→ Your objective:
Each line below from the one containing "HUMMUS casero con" through the one containing "Denegar (146, 2495)" is to be given again exactly, and no line outside that span.

→ Data provided:

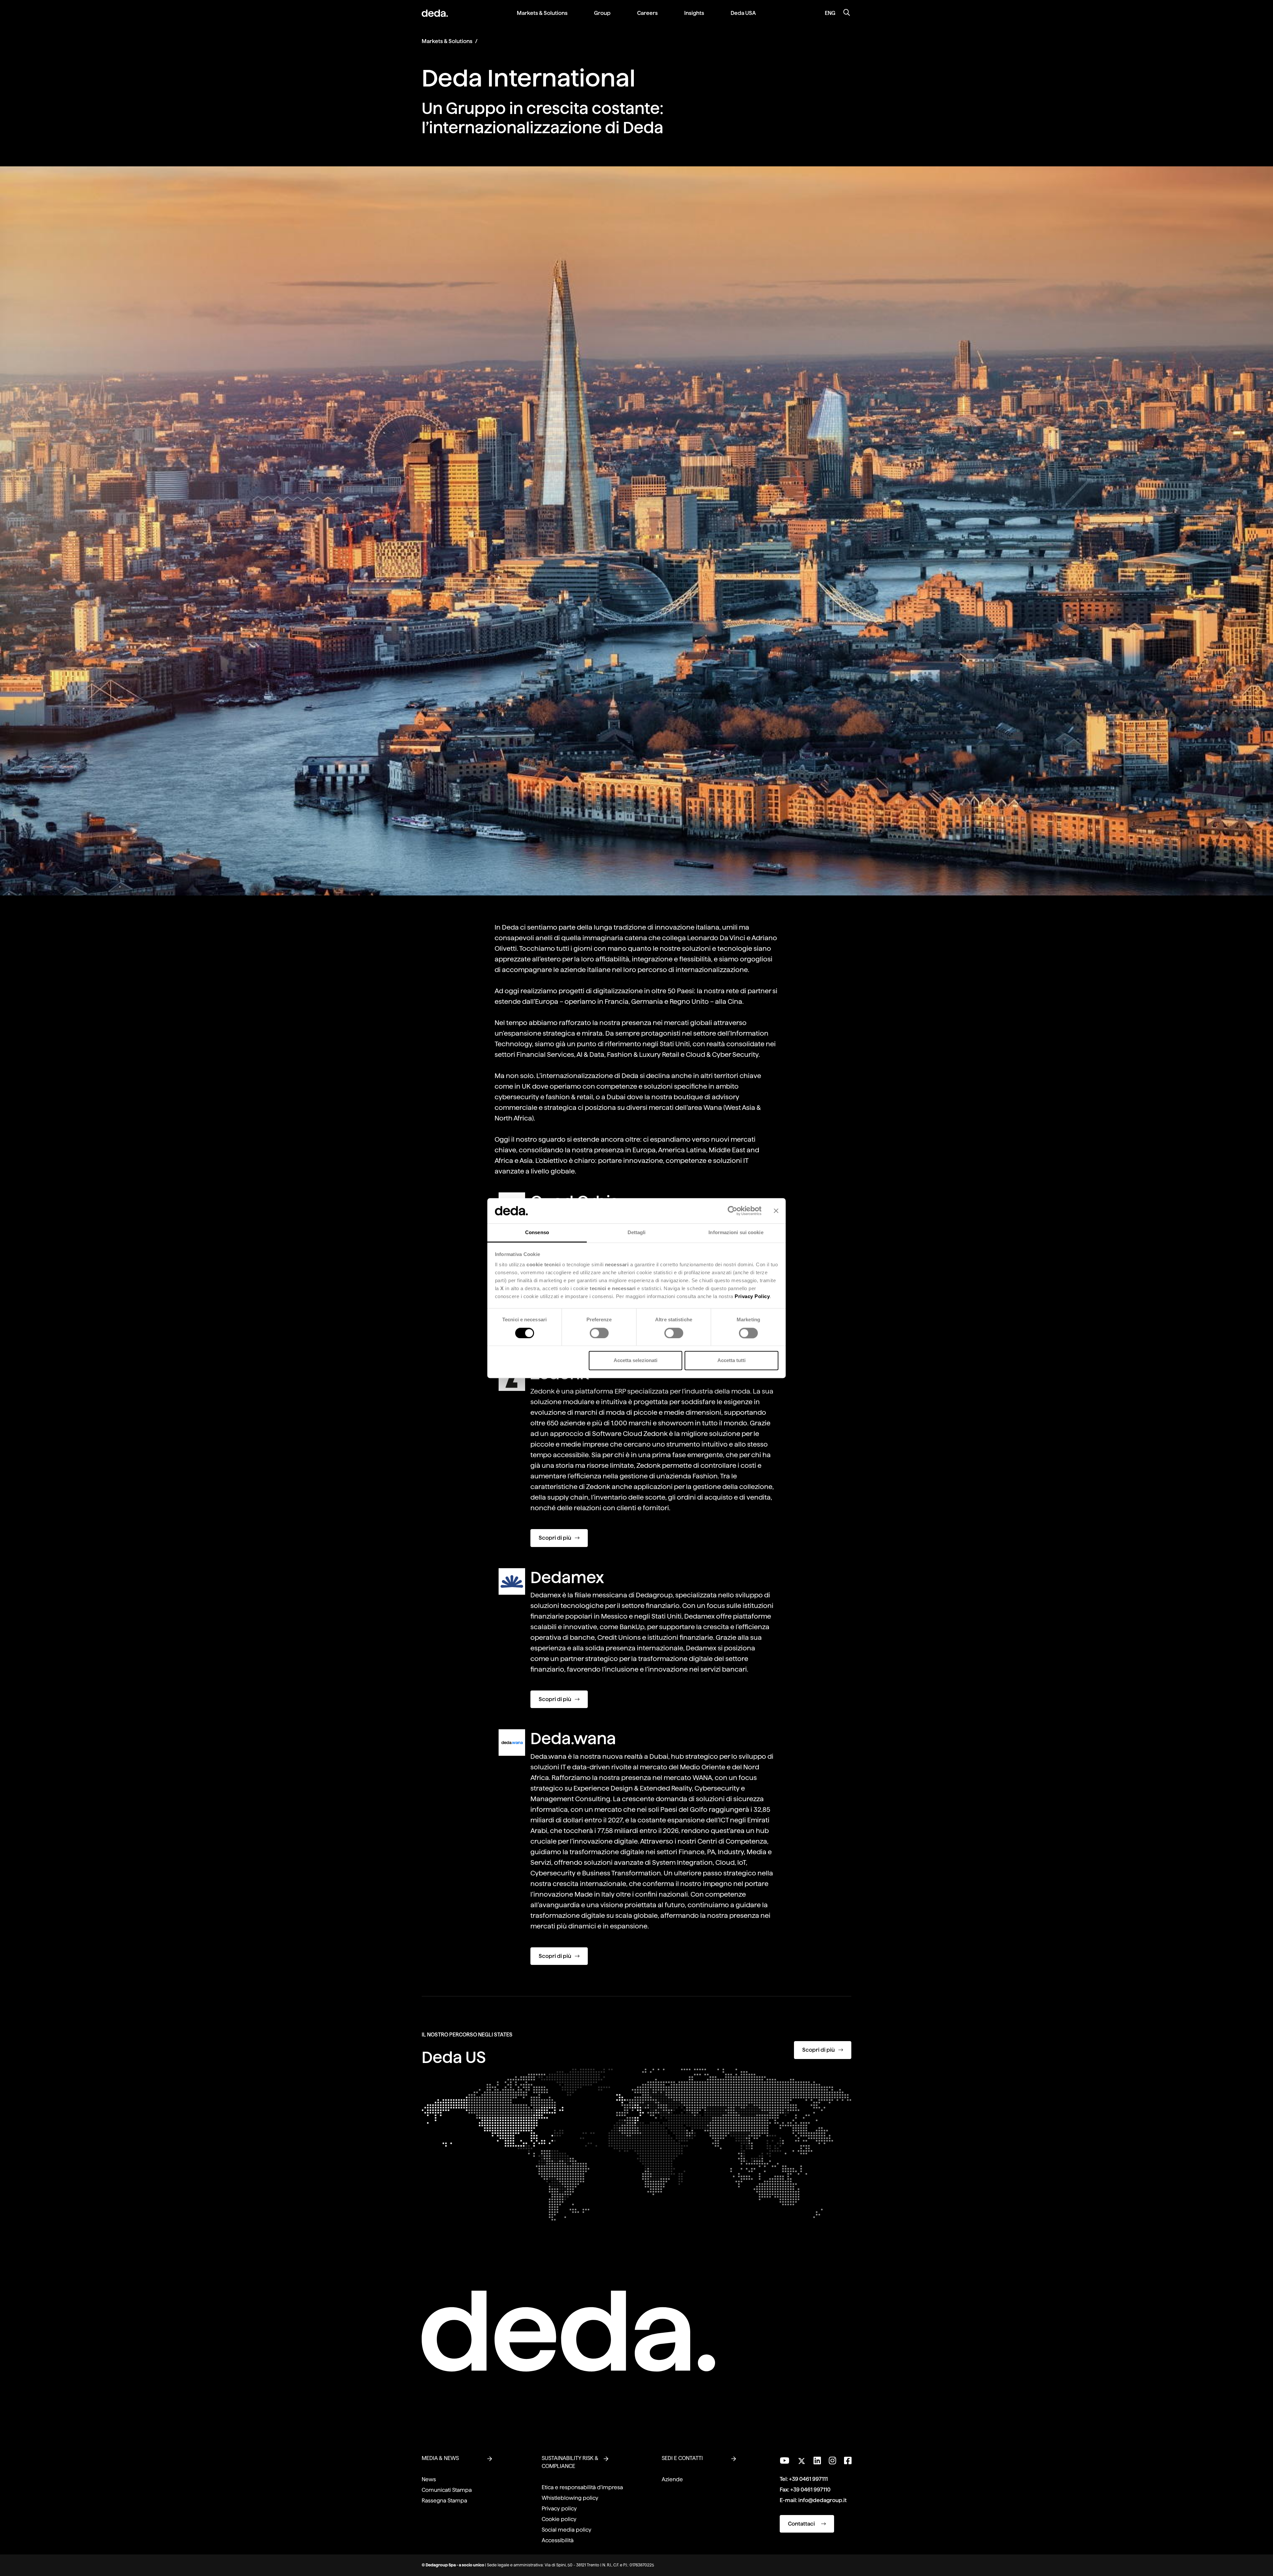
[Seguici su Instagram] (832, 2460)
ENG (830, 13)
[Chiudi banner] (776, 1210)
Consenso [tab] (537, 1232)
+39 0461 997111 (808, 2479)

--

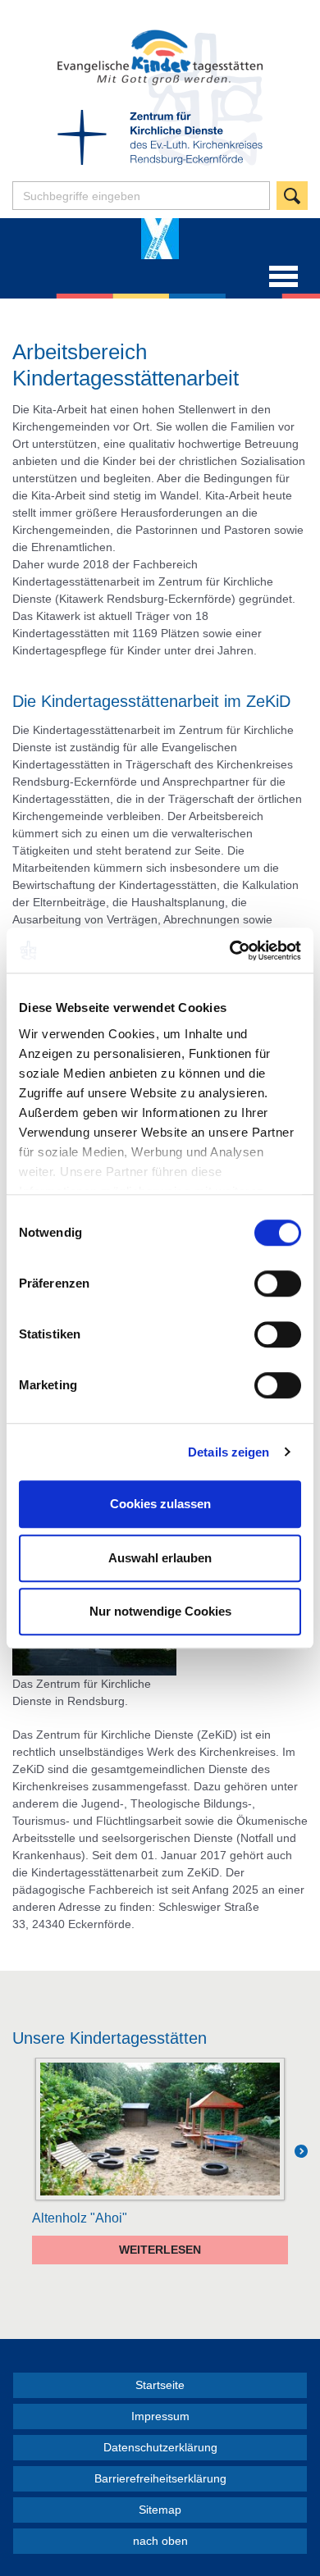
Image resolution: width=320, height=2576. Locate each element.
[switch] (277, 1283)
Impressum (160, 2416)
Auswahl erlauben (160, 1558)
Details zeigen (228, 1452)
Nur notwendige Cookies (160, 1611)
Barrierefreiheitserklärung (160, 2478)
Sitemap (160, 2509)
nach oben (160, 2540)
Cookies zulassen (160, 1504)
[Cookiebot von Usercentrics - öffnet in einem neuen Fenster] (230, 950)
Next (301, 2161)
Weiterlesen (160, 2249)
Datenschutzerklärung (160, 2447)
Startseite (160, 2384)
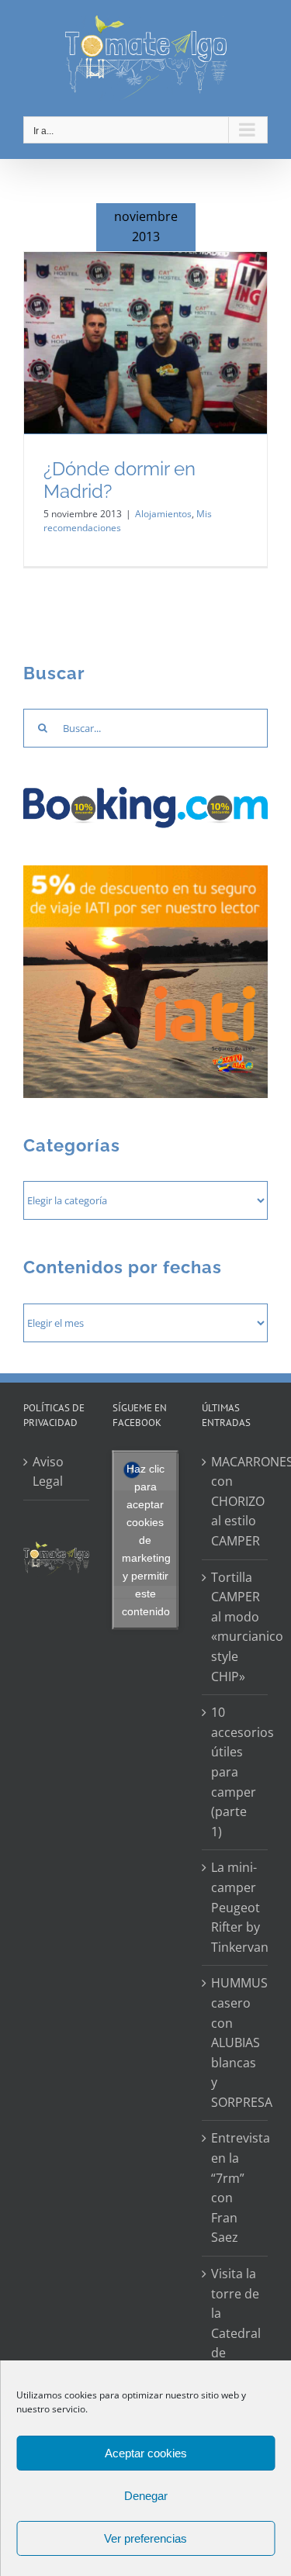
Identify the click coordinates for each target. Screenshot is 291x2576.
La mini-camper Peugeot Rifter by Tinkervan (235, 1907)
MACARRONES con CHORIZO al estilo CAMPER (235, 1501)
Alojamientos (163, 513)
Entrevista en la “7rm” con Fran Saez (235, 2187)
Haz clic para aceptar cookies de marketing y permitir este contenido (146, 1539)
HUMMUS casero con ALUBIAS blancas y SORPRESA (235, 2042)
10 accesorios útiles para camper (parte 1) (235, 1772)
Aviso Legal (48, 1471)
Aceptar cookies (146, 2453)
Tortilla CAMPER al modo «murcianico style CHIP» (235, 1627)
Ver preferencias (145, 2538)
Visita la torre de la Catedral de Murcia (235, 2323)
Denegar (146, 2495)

...

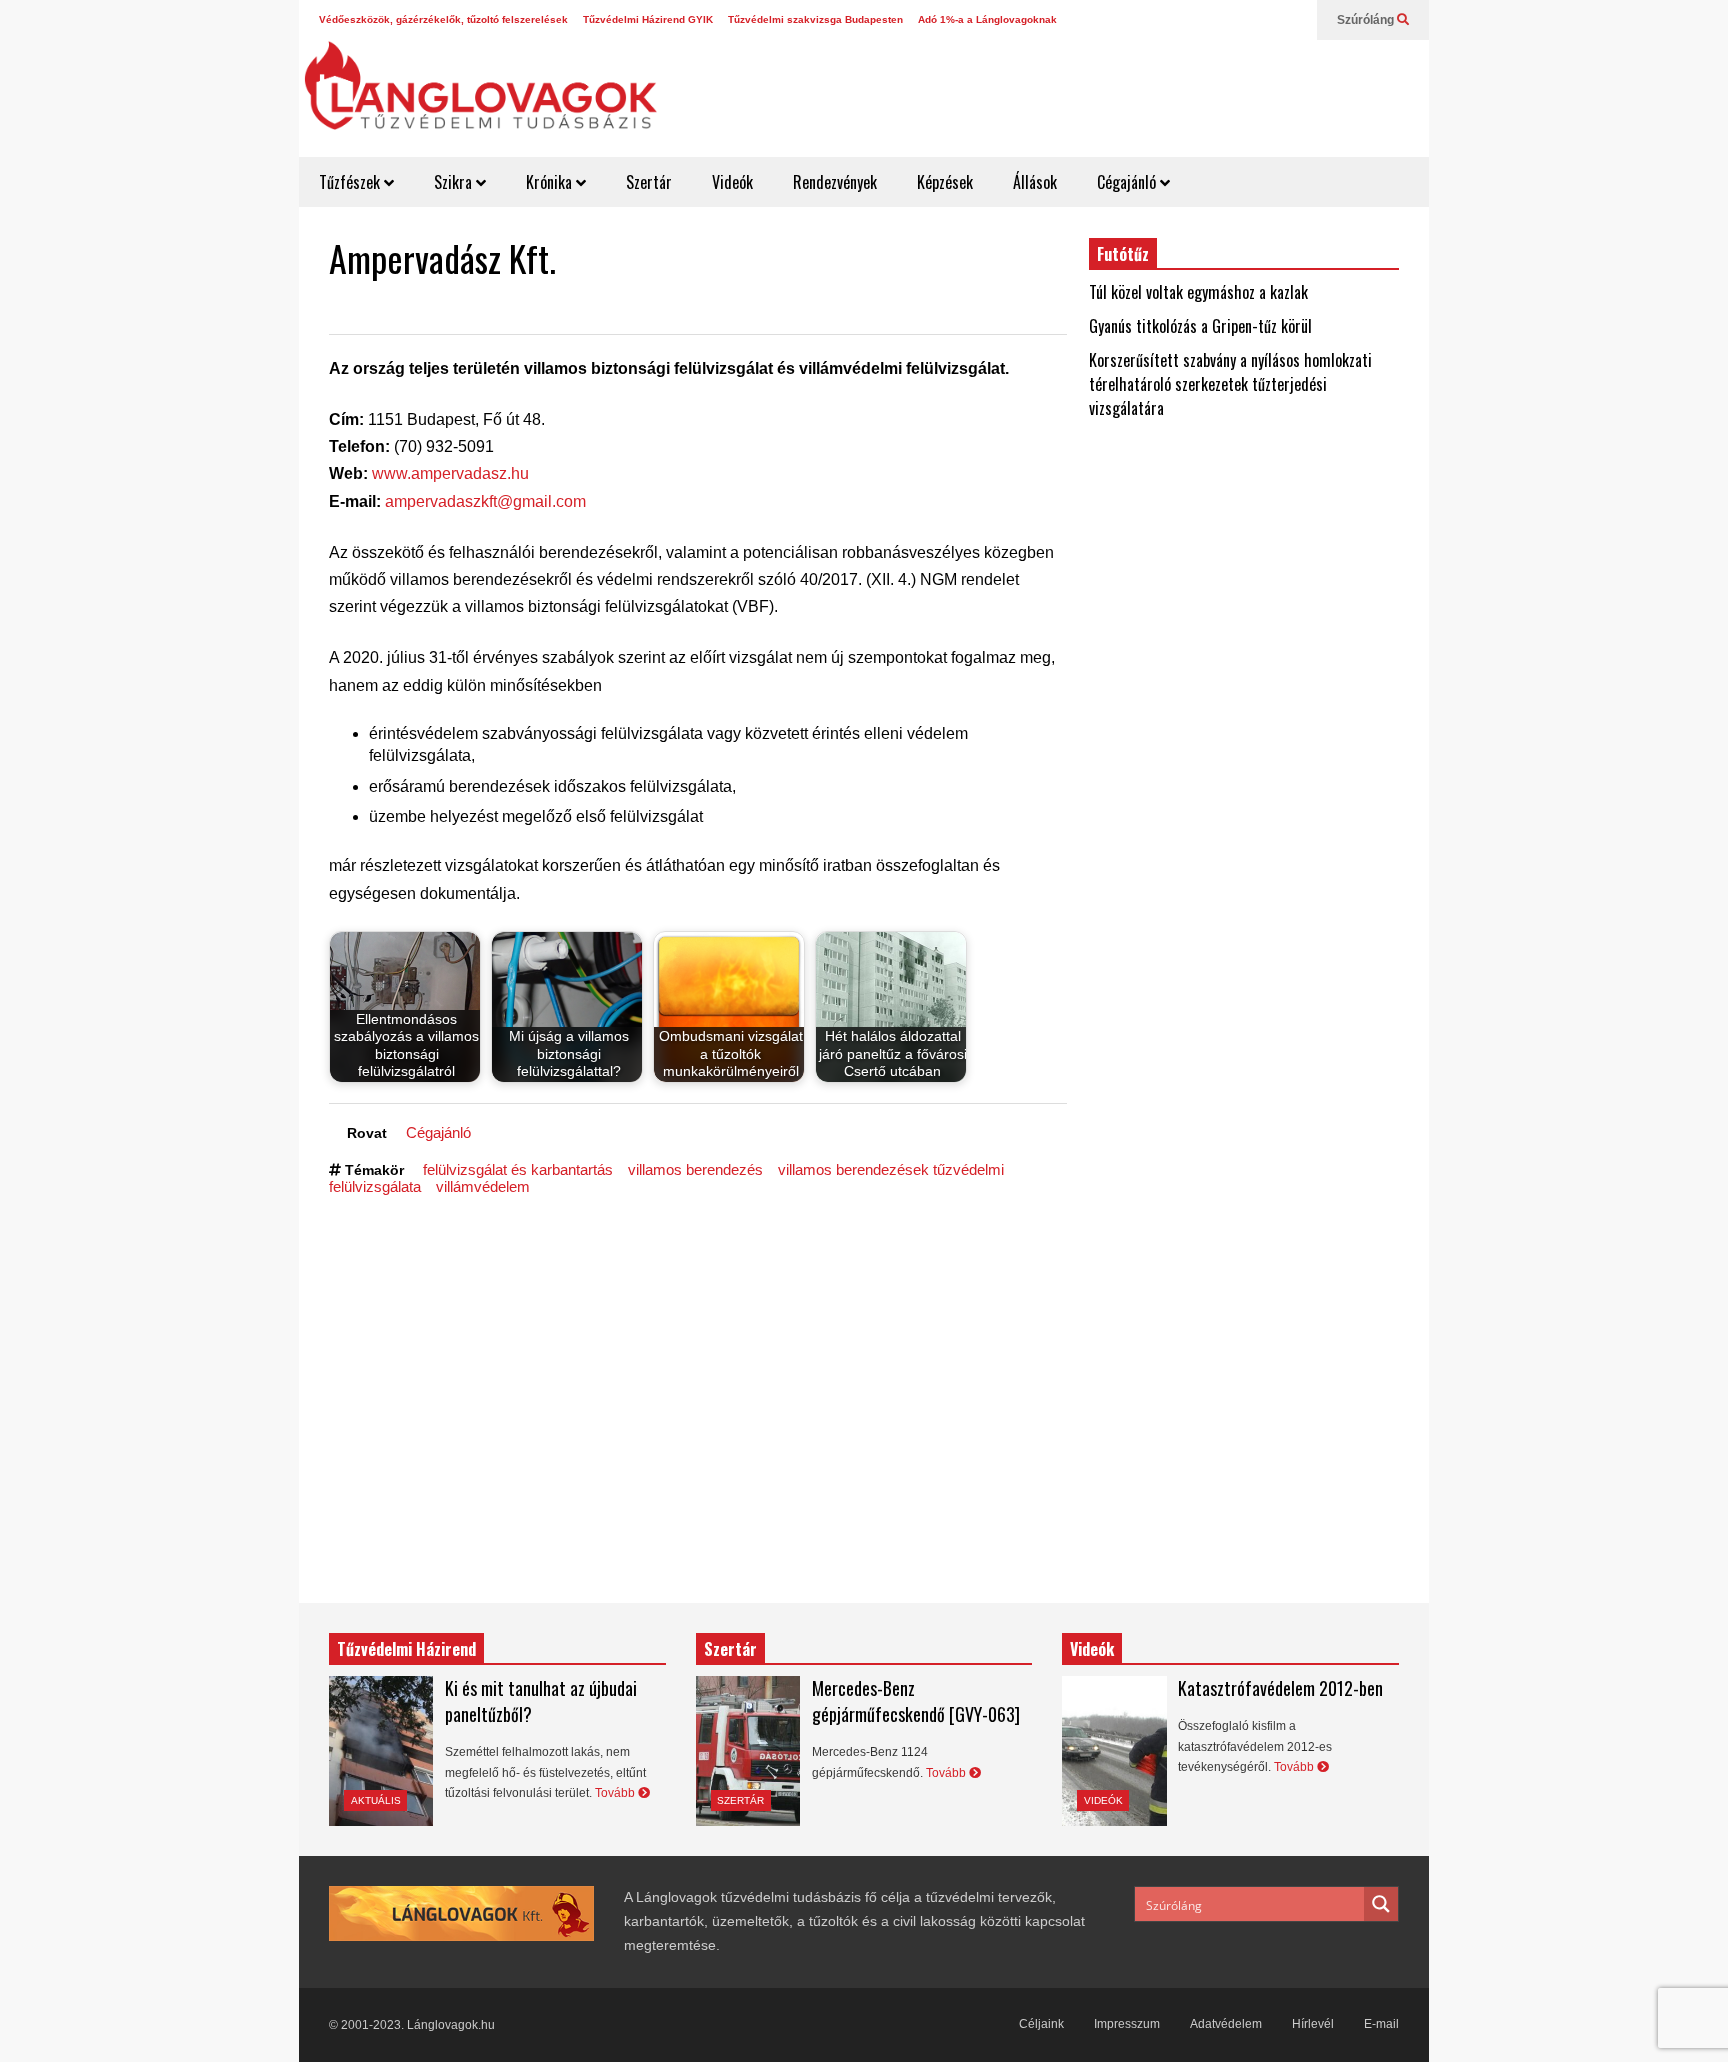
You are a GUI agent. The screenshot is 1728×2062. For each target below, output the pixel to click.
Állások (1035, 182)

→ Output below:
HUMMUS casero con ALUBIAS blancas y SORPRESA (235, 2042)
10 accesorios útiles para camper (parte 1) (235, 1772)
Aviso Legal (48, 1471)
Aceptar cookies (146, 2453)
Tortilla CAMPER al modo «murcianico style CHIP» (235, 1627)
Ver preferencias (145, 2538)
Visita la torre de la Catedral de Murcia (235, 2323)
Denegar (146, 2495)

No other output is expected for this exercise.